We need to rethink remove in std.container
Steven Schveighoffer
schveiguy at yahoo.com
Tue Feb 22 06:41:35 PST 2011
On Tue, 22 Feb 2011 09:23:00 -0500, Andrei Alexandrescu
<SeeWebsiteForEmail at erdani.org> wrote:
> On 2/22/11 7:58 AM, Steven Schveighoffer wrote:
>> A cursor in dcollections is actually a zero or one element range. It can
>> only reference exactly one element. Since it has no references to other
>> elements, it is immune to operations that use the surrounding elements.
>
> At this exact point I had what would be either a good idea or a
> brainfart.
>
> I've been thinking for a good while to define a "singleton range", a
> range that has at most one element. I had the intuition that a singleton
> range is a useful concept, but I felt it was a bit tenuous to argue in
> its favor (mostly because one could easily simulate it with repeat(x,
> 1)), so I never put it in std.range.
>
> The definition would go like this:
>
> auto singletonRange(T)(T element)
> {
> static struct Result
> {
> private T _element;
> private bool _done;
> @property bool empty() { return _done; }
> @property auto front() { assert(!empty); return _element; }
> void popFront() { assert(!empty); _done = true; }
> auto save() { return this; }
> }
>
> return Result(element, false);
> }
This is almost the same as a dcollections cursor. The only difference is,
popFront in a cursor not only sets the '_done' member, but also moves to
the next element. This distinction is necessary with node-based
containers that have an end marker node. So the cursor that is returned
from 'end()' (or from find where the element was not found, etc.) is an
already-empty cursor.
I hadn't thought of just setting the empty variable, but I think it
wouldn't work properly. You could possibly say "a cursor that points to
an element but is empty is actually pointing *after* the element." But
then I'm not sure how to construct an end cursor.
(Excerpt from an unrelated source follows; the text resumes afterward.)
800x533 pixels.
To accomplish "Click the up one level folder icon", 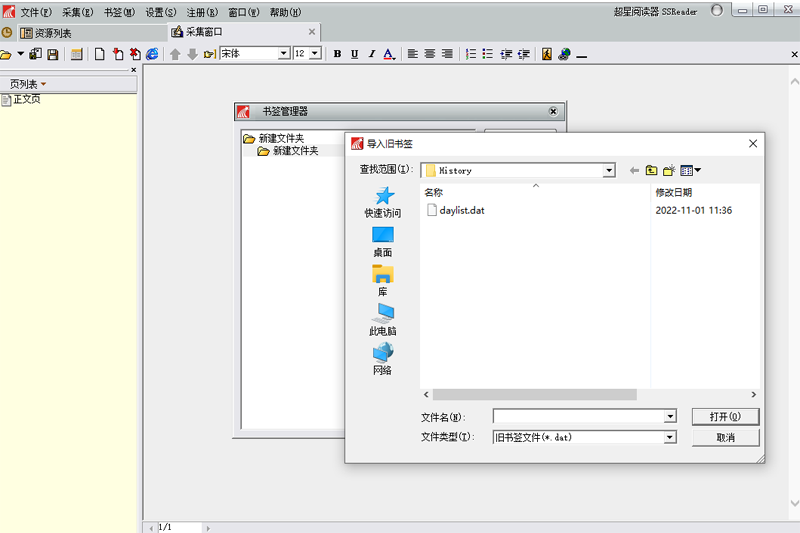I will [x=652, y=171].
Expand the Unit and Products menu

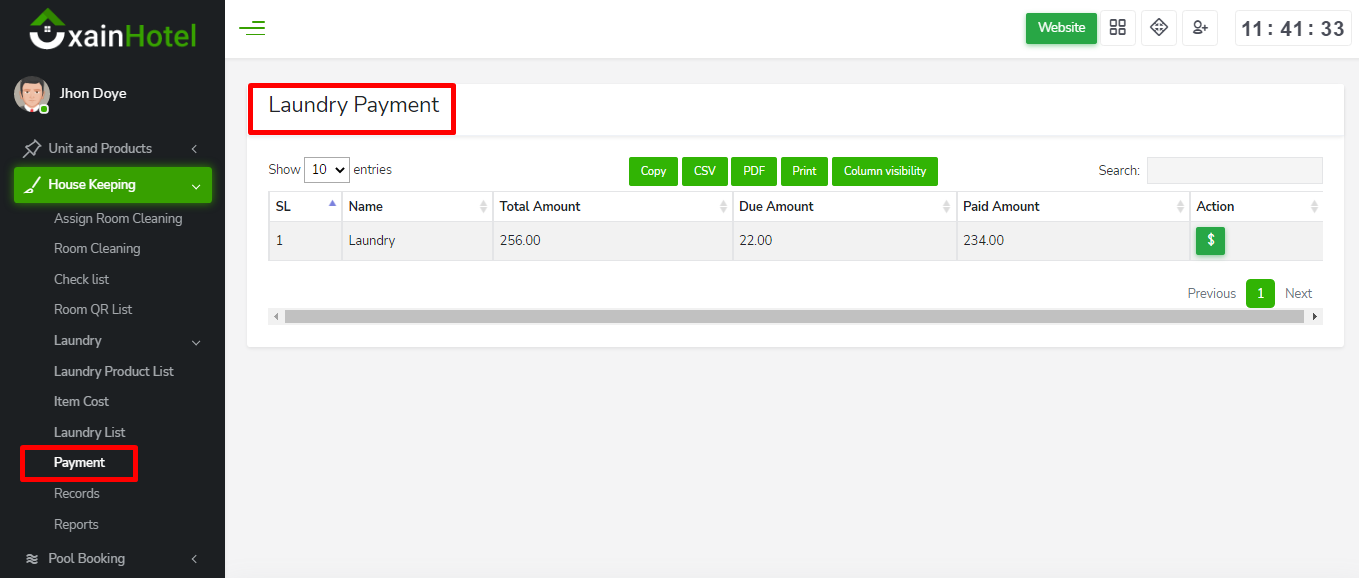click(112, 148)
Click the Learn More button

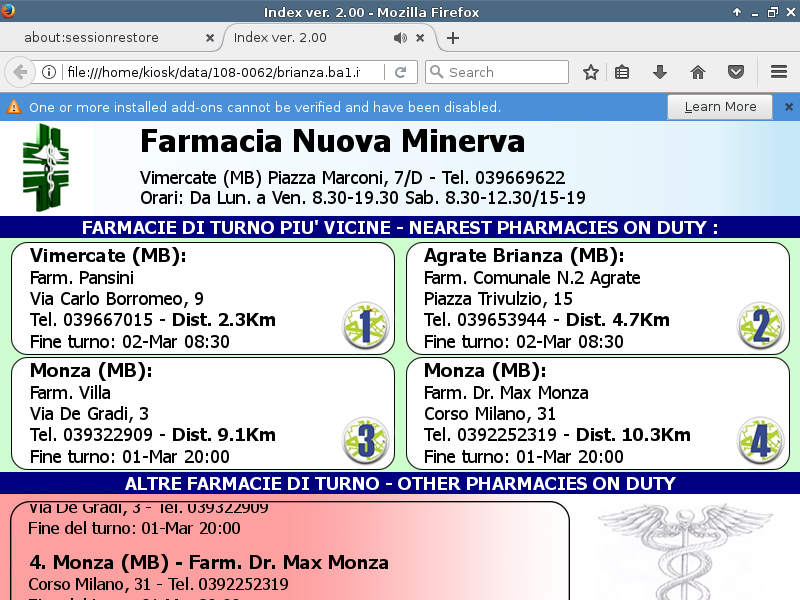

It's advantageous to
point at the end of a container, where there is no true node to point at.
Is there another way to think about this?
> But now I realized that singleton ranges are your cursors, so I'll
> definitely add them. And you also made me realize that a singleton range
> is very different from other ranges in the same way 1 is different from
> other numbers. Great.
Yes, that distinction is really important, I'm glad you see that!
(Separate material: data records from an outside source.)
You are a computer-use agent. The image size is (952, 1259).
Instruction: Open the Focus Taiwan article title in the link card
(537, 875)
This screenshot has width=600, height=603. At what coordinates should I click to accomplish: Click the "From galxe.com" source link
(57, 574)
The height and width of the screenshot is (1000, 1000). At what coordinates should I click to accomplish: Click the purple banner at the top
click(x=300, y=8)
> This may as well be The Great Unification that was needed to converge
> std.container with dcollections in a harmonious whole.
I'm not sure what to think of this ;) Is this a "oh what could have been"
statement or a "let's reopen negotiations" statement?
Note, I would love for dcollections to be mainstream Phobos, but I have
accepted the current reality and am fine with the way things are now too.